Powyżej 300 tys. zł zarobili prezydent Wrocławia Jacek Sutryk – 314 tys. zł i prezydent Lublina Krzysztof Żuk. Sutryk oprócz pełnienia obowiązków w magistracie pracował jeszcze dla Regionalnego Centrum Gospodarki Wodno – Ściekowej w Tychach, Kolei Dolnośląskich oraz Śląskiego Centrum Logistyki. Prezydent Lublina dodatkowe dochody osiągnął z pracy w Wyższej Szkole Ekonomii i Innowacji i z tytułu umów zleceń oraz praw autorskich.

Powyżej 200 tys. zarobili prezydenci ośmiu stolic województw: prezydent Katowic Marcin Krupa – 298 tys. zł, prezydent Poznania Jacek Jaśkowiak – 264 tys. zł, prezydent Białegostoku Tadeusz Truskolaski – 255 tys. zł, prezydent Gorzowa Wielkopolskiego Jacek Wójcicki – 232 tys. zł, prezydent Warszawy Rafał Trzaskowski  – 227 tys. zł, prezydent Olsztyna Piotr Grzymowicz – 214 tys. zł oraz prezydent Bydgoszczy Rafał Bruski – 205 tys. zł. Wszyscy łączyli pracę w magistracie z dodatkowymi obowiązkami zawodowymi.

Nieco mniej, bo 193 tys. zł wpłynęło na konto prezydenta Szczecina Piotra Krzystka, który oprócz pracy w urzędzie zasiadał w radzie nadzorczej Wodociągów Zachodniopomorskich.

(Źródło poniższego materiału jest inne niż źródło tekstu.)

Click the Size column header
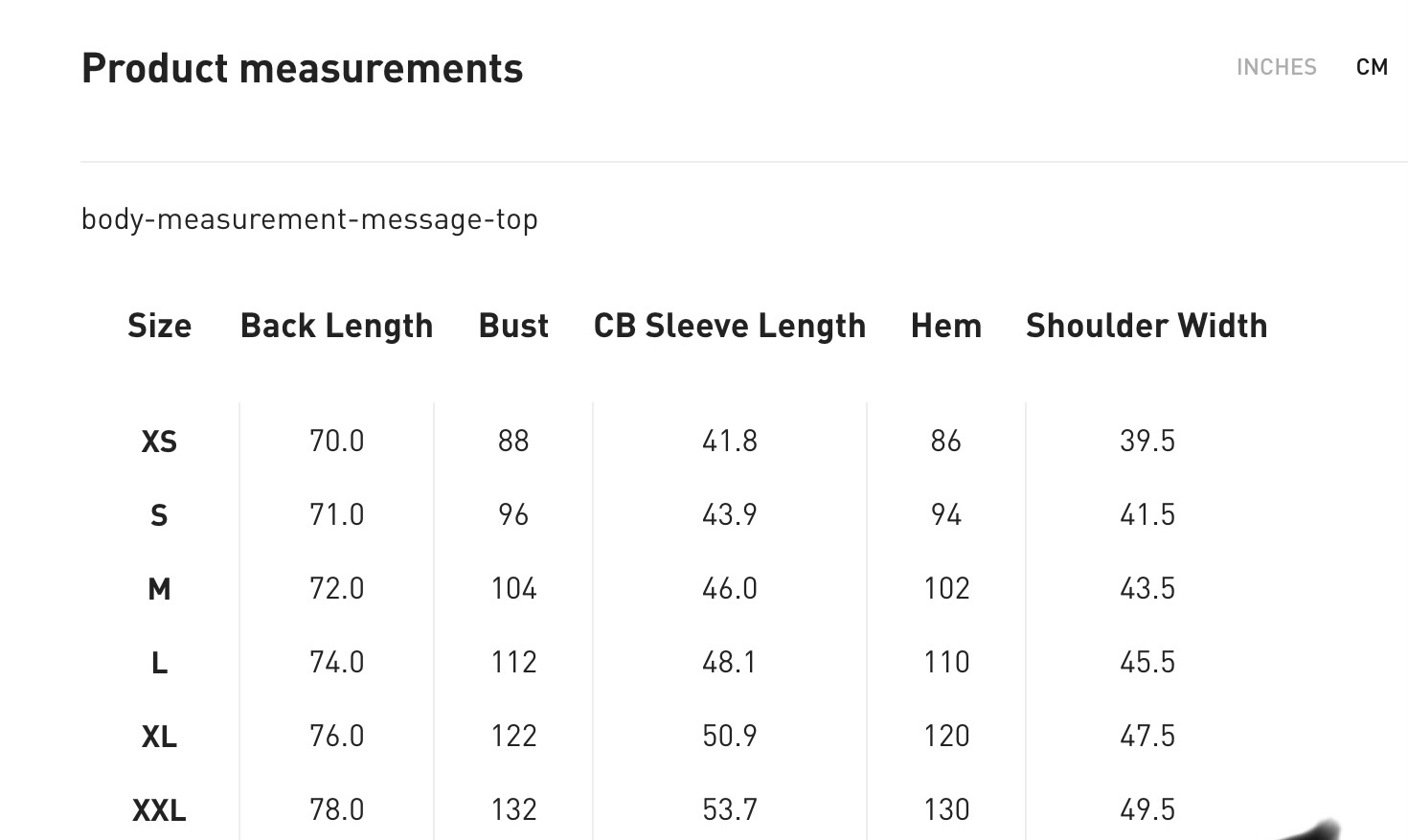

Dodatkowej pracy nie podejmowało czterech prezydentów metropolii, choć na ich konta również wpływały środki spoza urzędu miasta. Prezydent Rzeszowa Konrad Fijołek oprócz zarobków wynikających z pełnionej funkcji wykazał dochody sprzed objęcia urzędu. Na konto prezydenta Kielc Bogdana Wenty oprócz pensji z magistratu wpłynęła renta sportowa za zdobycie medalu olimpijskiego, łącznie – 178 tys. zł. 

Prezydent Łodzi Hanna Zdanowska i prezydent Gdańska Aleksandra Dulkiewicz łączyły obowiązki w magistracie z działalnością w Komitecie Regionów UE. Zdanowska zarobiła łącznie 156 tys. zł i 9 tys. euro, a Dulkiewicz – 150 tys. zł i 4 tys. euro. 

Wysokość wynagrodzeń prezydentów miast reguluje ustawa o wynagrodzeniu osób zajmujących kierownicze stanowiska państwowe. W październiku ubiegłego roku znowelizowano przepisy określając, że maksymalne wynagrodzenie miesięczne dla m.in. wójtów i burmistrzów nie może przekroczyć 11,2-krotności kwoty bazowej, która w ustawie budżetowej została ustalona na 1789,42 zł. Przepisy miały zastosowanie od 1 sierpnia 2021 roku. Ustawa nie zabrania prezydentom miast uzyskiwania dochodów z innych źródeł.